■ WORK INSTRUCTION:
Scan the material for the word "agent" and copy each line where it occurs.

■ DATA FOR THE TASK:

□ □ □ □ □ □ □

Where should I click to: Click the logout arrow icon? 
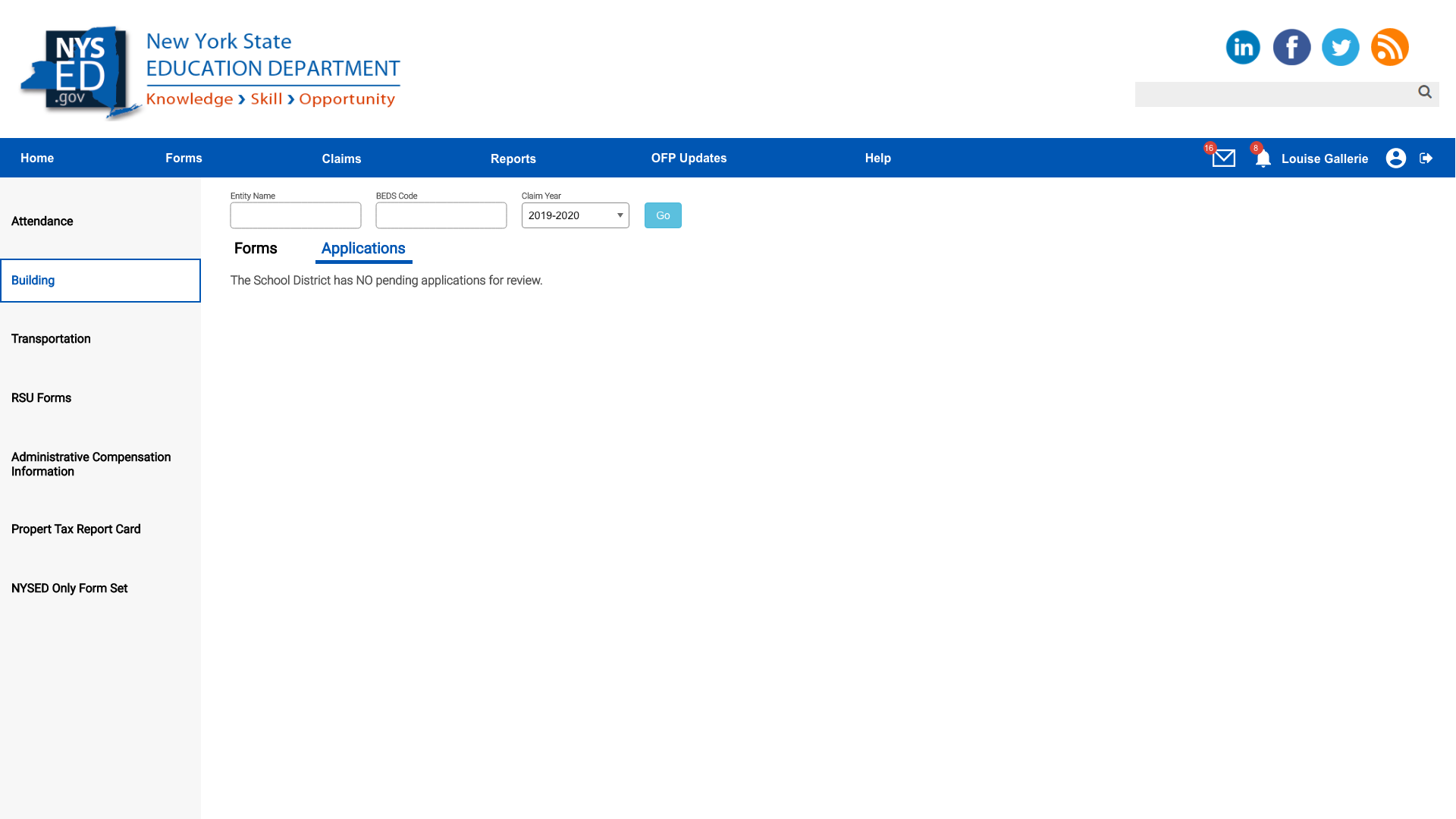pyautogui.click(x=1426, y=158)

□ □ □ □ □ □ □

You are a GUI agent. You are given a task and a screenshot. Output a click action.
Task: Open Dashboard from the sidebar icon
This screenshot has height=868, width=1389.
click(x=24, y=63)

□ □ □ □ □ □ □

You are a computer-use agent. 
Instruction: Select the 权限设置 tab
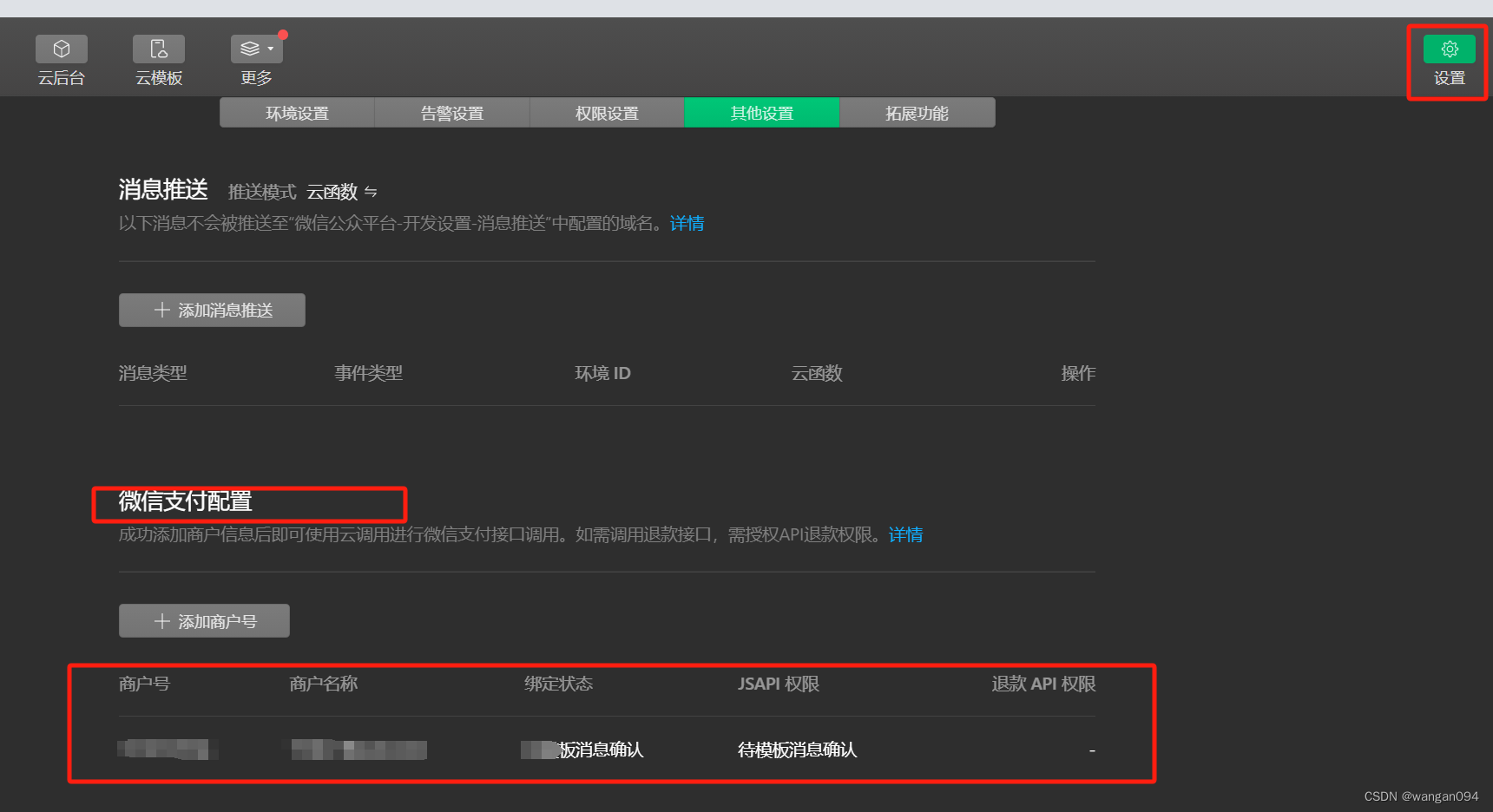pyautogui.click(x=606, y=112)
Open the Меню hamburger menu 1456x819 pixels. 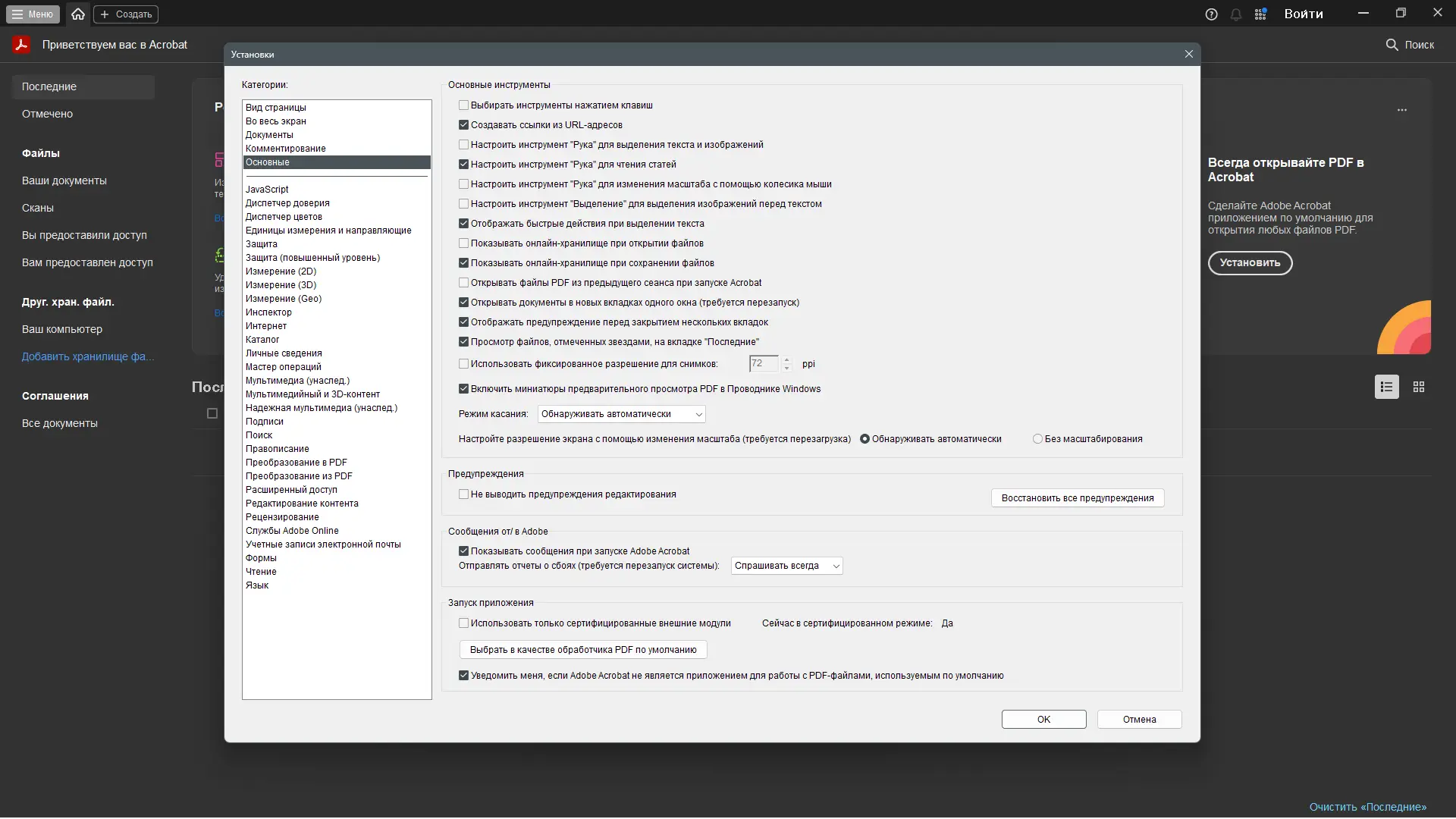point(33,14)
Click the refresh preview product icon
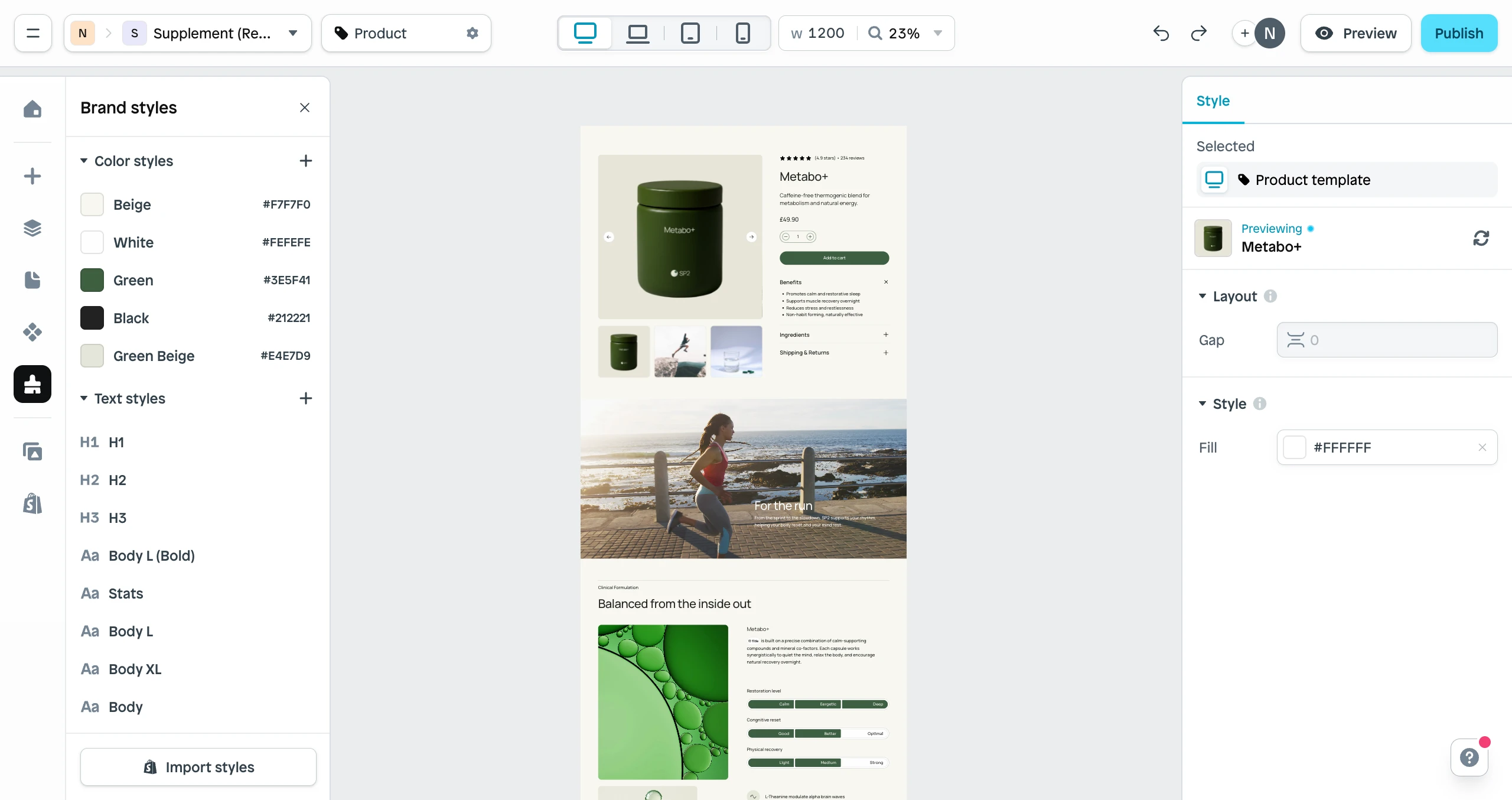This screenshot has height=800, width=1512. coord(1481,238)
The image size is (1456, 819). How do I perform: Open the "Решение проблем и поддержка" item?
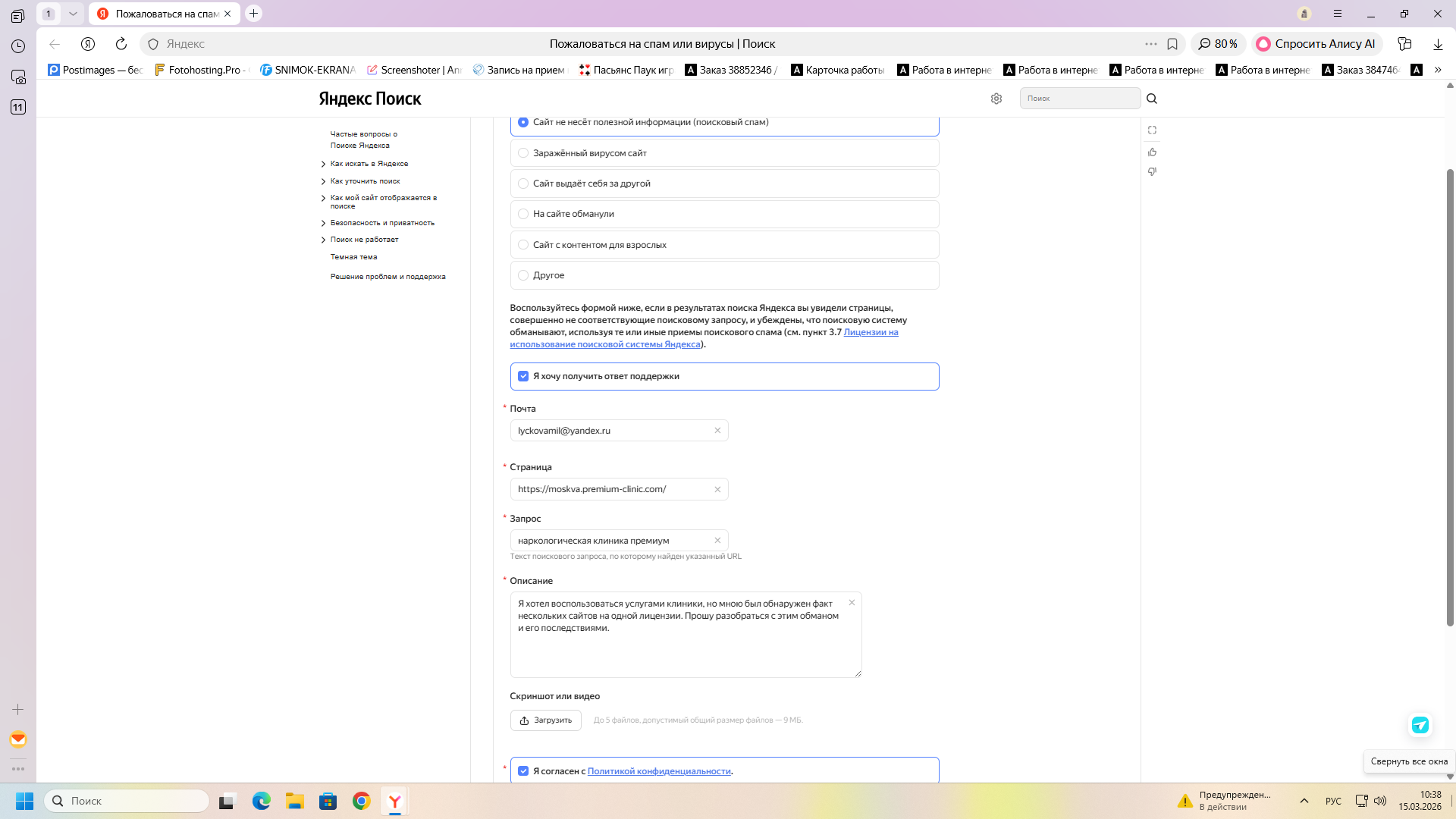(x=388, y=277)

□ □ □ □ □ □ □

■ COMPLETED EXERCISE:
You are a GUI agent. You are given a task and a screenshot. Output a click action.
You are a computer-use agent. 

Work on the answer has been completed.